> _Instructions for the task_:
Exact copies of the lines from the line containing "The height and width of the screenshot is (237, 491)." through the last line of the entries below are the whole answer.

> _Records supplied_:
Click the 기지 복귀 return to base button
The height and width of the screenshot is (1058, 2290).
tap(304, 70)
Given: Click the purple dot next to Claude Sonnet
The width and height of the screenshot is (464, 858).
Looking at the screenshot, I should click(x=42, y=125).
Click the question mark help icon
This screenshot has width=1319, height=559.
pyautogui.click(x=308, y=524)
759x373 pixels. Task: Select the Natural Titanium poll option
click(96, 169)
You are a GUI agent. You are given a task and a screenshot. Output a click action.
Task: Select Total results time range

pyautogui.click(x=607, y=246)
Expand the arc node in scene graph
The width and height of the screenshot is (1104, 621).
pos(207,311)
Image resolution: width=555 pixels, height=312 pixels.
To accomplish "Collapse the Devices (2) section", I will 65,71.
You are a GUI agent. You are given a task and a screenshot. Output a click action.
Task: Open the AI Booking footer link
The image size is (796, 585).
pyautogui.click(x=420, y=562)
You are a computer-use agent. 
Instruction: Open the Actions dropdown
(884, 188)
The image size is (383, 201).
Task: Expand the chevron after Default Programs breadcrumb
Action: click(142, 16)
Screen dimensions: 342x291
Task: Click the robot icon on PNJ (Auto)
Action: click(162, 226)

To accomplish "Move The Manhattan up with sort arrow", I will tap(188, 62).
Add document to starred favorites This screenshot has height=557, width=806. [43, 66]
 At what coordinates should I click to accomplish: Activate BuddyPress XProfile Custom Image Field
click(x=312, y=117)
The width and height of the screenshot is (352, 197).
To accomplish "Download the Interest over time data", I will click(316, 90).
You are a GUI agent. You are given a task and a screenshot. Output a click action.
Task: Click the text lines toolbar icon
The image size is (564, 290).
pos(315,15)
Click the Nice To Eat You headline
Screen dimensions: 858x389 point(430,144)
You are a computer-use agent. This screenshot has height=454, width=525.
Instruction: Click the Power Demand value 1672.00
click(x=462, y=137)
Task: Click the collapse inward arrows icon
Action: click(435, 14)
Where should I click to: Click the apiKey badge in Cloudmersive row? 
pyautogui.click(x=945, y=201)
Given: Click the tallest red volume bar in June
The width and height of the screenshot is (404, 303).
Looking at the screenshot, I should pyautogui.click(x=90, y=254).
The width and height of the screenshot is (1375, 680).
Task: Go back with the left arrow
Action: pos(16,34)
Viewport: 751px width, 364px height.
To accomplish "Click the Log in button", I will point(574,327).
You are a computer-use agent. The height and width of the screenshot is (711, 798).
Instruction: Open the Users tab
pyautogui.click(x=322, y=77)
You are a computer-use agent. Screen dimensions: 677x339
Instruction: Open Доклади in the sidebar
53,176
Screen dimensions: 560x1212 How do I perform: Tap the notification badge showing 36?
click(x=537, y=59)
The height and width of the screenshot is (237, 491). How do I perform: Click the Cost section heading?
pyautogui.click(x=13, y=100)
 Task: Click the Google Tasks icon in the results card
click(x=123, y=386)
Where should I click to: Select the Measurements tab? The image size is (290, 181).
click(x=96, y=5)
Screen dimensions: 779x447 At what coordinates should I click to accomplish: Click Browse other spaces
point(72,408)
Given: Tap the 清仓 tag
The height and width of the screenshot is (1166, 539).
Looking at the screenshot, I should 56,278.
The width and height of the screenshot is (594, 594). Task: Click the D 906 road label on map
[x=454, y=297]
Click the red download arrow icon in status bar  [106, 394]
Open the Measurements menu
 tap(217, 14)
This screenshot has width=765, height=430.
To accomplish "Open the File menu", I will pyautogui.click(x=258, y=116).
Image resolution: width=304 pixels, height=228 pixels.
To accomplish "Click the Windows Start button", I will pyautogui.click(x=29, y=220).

> _Answer space_:
The height and width of the screenshot is (237, 491). How do I perform: Click the Cost section heading?
pyautogui.click(x=13, y=100)
 Task: Click the Google Tasks icon in the results card
click(x=123, y=386)
Where should I click to: Select the Measurements tab? The image size is (290, 181).
click(x=96, y=5)
Screen dimensions: 779x447 At what coordinates should I click to accomplish: Click Browse other spaces
point(72,408)
Given: Tap the 清仓 tag
The height and width of the screenshot is (1166, 539).
Looking at the screenshot, I should 56,278.
The width and height of the screenshot is (594, 594). Task: Click the D 906 road label on map
[x=454, y=297]
Click the red download arrow icon in status bar  [106, 394]
Open the Measurements menu
 tap(217, 14)
This screenshot has width=765, height=430.
To accomplish "Open the File menu", I will pyautogui.click(x=258, y=116).
Image resolution: width=304 pixels, height=228 pixels.
To accomplish "Click the Windows Start button", I will pyautogui.click(x=29, y=220).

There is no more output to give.